For this task, retype the records below exactly.

Records from a dataset:
== Segment start ==

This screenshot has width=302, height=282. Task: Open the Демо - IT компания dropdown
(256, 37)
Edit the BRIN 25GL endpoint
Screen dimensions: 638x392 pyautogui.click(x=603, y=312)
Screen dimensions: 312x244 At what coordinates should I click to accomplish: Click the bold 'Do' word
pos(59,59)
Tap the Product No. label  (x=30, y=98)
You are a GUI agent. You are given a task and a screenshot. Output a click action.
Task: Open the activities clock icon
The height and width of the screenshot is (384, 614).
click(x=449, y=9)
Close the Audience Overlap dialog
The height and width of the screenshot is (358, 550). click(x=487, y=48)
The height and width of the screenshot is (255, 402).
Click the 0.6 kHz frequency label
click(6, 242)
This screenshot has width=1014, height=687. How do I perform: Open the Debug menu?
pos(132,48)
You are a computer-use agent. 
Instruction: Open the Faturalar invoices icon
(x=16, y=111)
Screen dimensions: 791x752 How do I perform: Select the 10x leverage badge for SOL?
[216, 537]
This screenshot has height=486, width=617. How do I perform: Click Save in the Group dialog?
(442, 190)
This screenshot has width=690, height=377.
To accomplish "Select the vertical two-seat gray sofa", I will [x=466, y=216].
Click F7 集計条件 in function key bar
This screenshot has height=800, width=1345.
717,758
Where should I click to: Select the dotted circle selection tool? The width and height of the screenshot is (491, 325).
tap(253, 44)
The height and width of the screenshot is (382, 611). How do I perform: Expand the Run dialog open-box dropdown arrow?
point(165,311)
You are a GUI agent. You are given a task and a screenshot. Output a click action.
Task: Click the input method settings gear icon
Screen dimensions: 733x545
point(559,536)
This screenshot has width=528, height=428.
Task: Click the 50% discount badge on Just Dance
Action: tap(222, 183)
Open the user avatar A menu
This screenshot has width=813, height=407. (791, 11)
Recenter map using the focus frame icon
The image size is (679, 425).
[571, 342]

== Segment end ==

**Task response:**
This screenshot has width=302, height=282. Task: Open the Демо - IT компания dropdown
(256, 37)
Edit the BRIN 25GL endpoint
Screen dimensions: 638x392 pyautogui.click(x=603, y=312)
Screen dimensions: 312x244 At what coordinates should I click to accomplish: Click the bold 'Do' word
pos(59,59)
Tap the Product No. label  (x=30, y=98)
You are a GUI agent. You are given a task and a screenshot. Output a click action.
Task: Open the activities clock icon
The height and width of the screenshot is (384, 614).
click(x=449, y=9)
Close the Audience Overlap dialog
The height and width of the screenshot is (358, 550). click(x=487, y=48)
The height and width of the screenshot is (255, 402).
Click the 0.6 kHz frequency label
click(6, 242)
This screenshot has width=1014, height=687. How do I perform: Open the Debug menu?
pos(132,48)
You are a computer-use agent. 
Instruction: Open the Faturalar invoices icon
(x=16, y=111)
Screen dimensions: 791x752 How do I perform: Select the 10x leverage badge for SOL?
[216, 537]
This screenshot has height=486, width=617. How do I perform: Click Save in the Group dialog?
(442, 190)
This screenshot has width=690, height=377.
To accomplish "Select the vertical two-seat gray sofa", I will [x=466, y=216].
Click F7 集計条件 in function key bar
This screenshot has height=800, width=1345.
717,758
Where should I click to: Select the dotted circle selection tool? The width and height of the screenshot is (491, 325).
tap(253, 44)
The height and width of the screenshot is (382, 611). How do I perform: Expand the Run dialog open-box dropdown arrow?
point(165,311)
You are a GUI agent. You are given a task and a screenshot. Output a click action.
Task: Click the input method settings gear icon
Screen dimensions: 733x545
point(559,536)
This screenshot has width=528, height=428.
Task: Click the 50% discount badge on Just Dance
Action: tap(222, 183)
Open the user avatar A menu
This screenshot has width=813, height=407. (791, 11)
Recenter map using the focus frame icon
The image size is (679, 425).
[571, 342]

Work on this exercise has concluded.